Using components: Salesforce source

Use the Salesforce source component to read Salesforce sales cloud standard and custom objects using the Bulk API.

Connection

Select an existing Salesforce connection or create a new one (for more information, see Allowing Integrate.io ETL access to my data on Salesforce.)

Source Properties

  • API Version - list of Salesforce Bulk API versions we support. Read more about Bulk API 2.0 here
  • Access mode - select object to extract an entire object or query to execute a SOQL query.
  • Source object - the table name from which the data will be imported.
  • where clause - optional. You can add predicates clauses to the WHERE clause as part of the SQL query that is built in order to get the data from the database. Make sure to skip the keyword WHERE.
    Good prod_category = 1 AND prod_color = 'red'
    Bad WHERE prod_category = 1 AND prod_color = 'red'
  • Source action - Use bulk query (default) to read available records or bulk query all to read available and deleted records.
  • Query - type in a SOQL query. Read more about SOQL syntax here.
  • Max records - Specify the number of records to retrieve per page/API call to prevent timeouts. If left empty, all records will be retrieved in a single API call. Only available in Bulk API 2.0 

thumbnail image

Source Schema

After defining the source object, select the fields to use in the source.

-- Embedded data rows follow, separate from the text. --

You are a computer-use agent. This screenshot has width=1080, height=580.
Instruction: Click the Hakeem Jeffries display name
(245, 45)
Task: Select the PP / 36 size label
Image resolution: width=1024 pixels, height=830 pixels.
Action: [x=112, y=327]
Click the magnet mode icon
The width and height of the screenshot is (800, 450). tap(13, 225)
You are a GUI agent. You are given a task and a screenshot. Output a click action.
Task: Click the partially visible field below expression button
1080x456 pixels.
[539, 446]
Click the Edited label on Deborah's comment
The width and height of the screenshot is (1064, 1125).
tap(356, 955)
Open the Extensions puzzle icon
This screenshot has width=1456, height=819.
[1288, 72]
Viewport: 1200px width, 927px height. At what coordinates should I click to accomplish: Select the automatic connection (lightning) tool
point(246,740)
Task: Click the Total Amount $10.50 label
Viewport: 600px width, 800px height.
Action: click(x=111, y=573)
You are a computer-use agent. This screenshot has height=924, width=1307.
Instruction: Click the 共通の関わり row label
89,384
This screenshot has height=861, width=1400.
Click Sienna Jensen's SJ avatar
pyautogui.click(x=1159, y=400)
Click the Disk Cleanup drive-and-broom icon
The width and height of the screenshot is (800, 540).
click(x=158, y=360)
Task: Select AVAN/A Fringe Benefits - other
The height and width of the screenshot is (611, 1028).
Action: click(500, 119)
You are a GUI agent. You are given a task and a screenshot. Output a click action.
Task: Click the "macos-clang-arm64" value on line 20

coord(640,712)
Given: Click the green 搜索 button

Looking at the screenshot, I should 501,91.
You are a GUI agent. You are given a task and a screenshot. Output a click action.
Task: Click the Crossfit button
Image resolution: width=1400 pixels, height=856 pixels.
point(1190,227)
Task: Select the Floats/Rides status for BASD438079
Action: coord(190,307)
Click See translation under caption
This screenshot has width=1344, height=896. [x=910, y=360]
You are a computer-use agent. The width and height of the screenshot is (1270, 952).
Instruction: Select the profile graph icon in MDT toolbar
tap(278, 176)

The fields you select are used to build the SOQL query that will be executed to read the data.

Loading data incrementally from Salesforce

In order to load data incrementally (changes and additions) to objects, the object to synchronize should have the systemmodstamp column. This column is automatically updated whenever a user or an automated process updates a record. Use the following condition in the where clause field with a variable:
 
SystemModstamp > $lastsysmod

thumbnail image

You can use the last successful submission timestamp for the package as you can see in the example below as a value for the variable, or use ExecuteSqlDatetime function to get the last SystemModstamp in your destination database table.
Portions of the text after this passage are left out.